Required task: Rewrite the entries starting at the line containing "This screenshot has" and ending at the line containing "[x=491, y=235]", with "Select" replaced by "Choose" and everything else unchanged. Leave the pictures out.

Rows:
• • • • • • •
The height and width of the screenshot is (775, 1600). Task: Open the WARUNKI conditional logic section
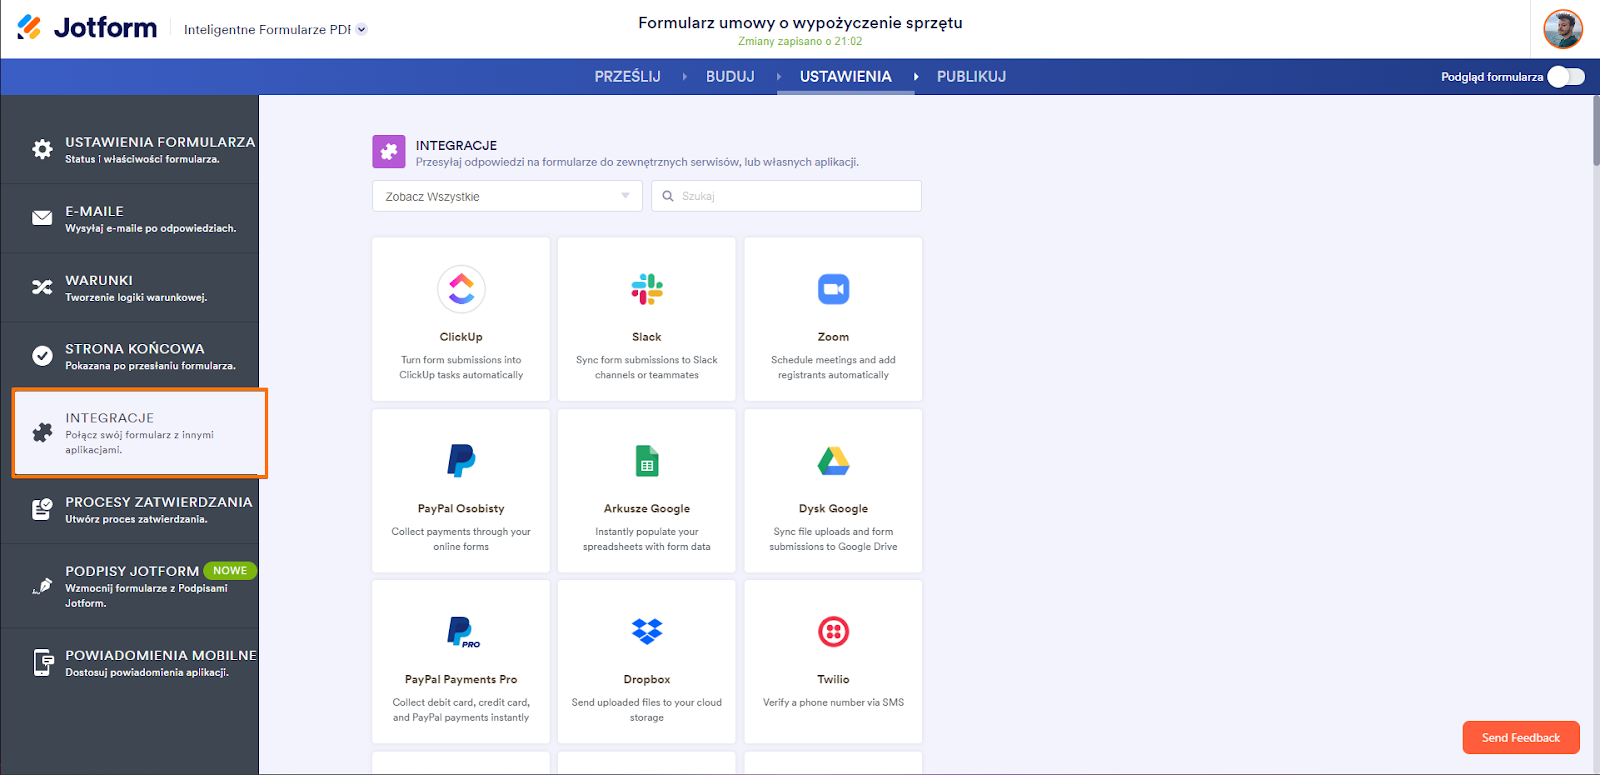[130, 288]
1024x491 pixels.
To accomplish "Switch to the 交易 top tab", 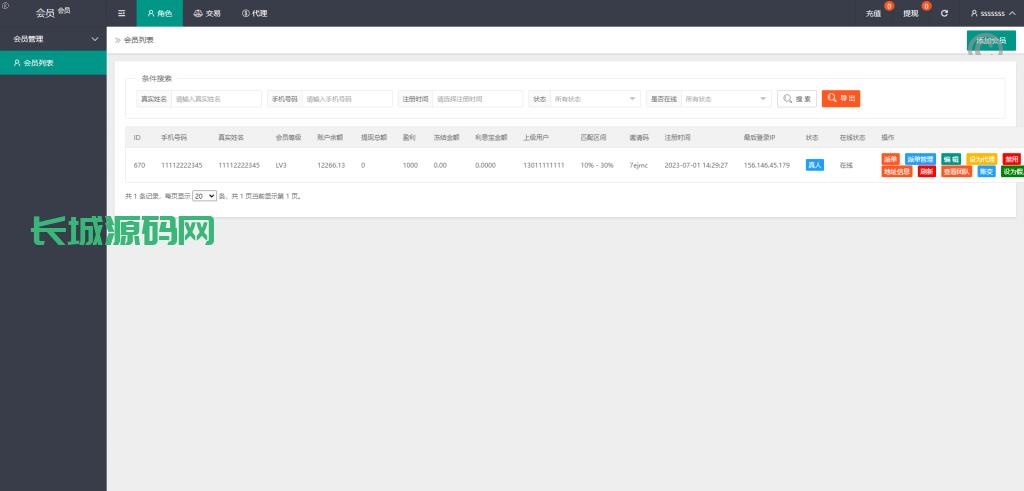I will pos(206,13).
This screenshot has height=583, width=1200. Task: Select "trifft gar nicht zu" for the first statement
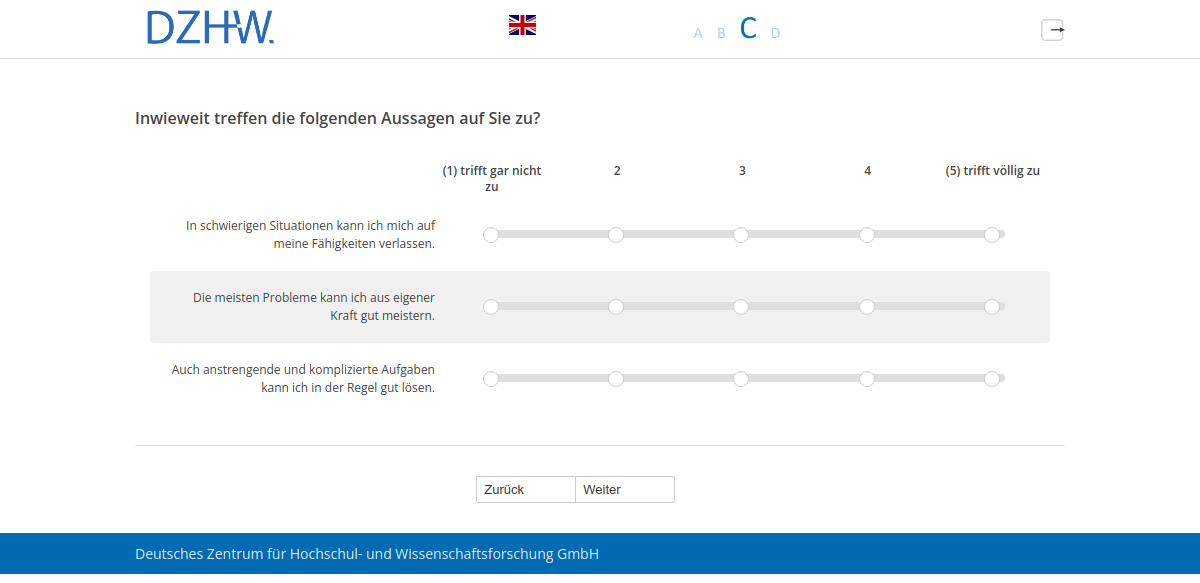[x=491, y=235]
• • • • • • •
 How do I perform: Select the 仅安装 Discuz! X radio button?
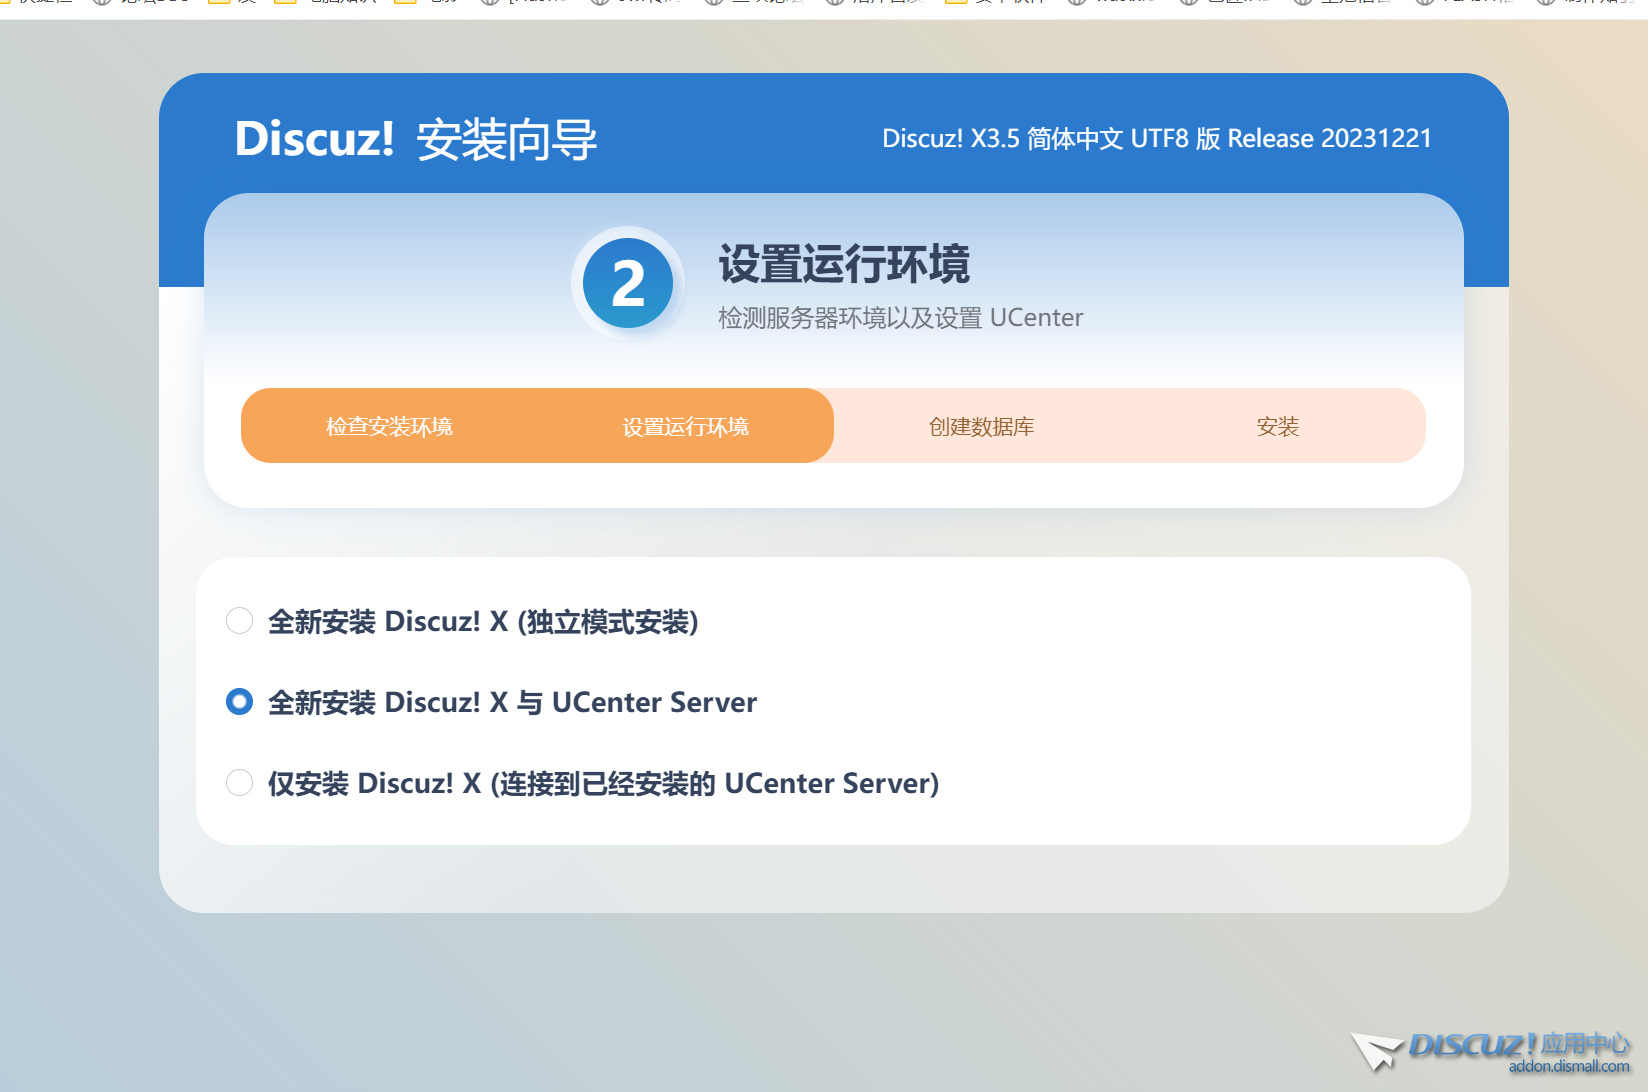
• • • • • • •
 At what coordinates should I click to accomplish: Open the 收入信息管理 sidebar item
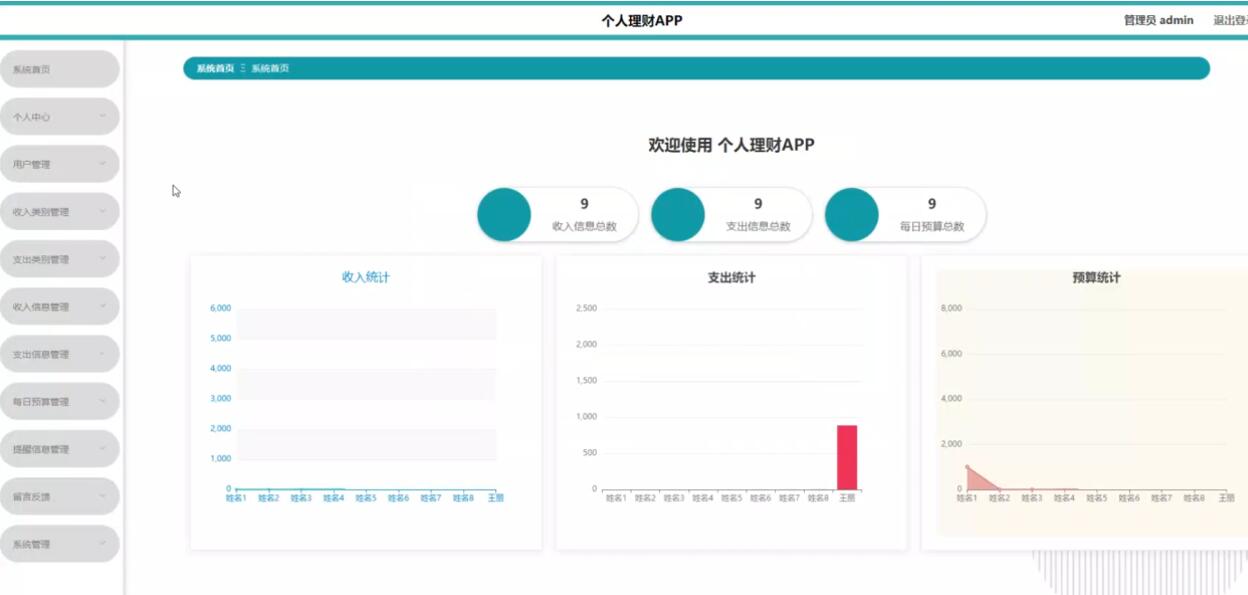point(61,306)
• • • • • • •
Solved exercise:
This screenshot has height=583, width=1200. Task: Choose "trifft gar nicht zu" for the first statement
[x=491, y=235]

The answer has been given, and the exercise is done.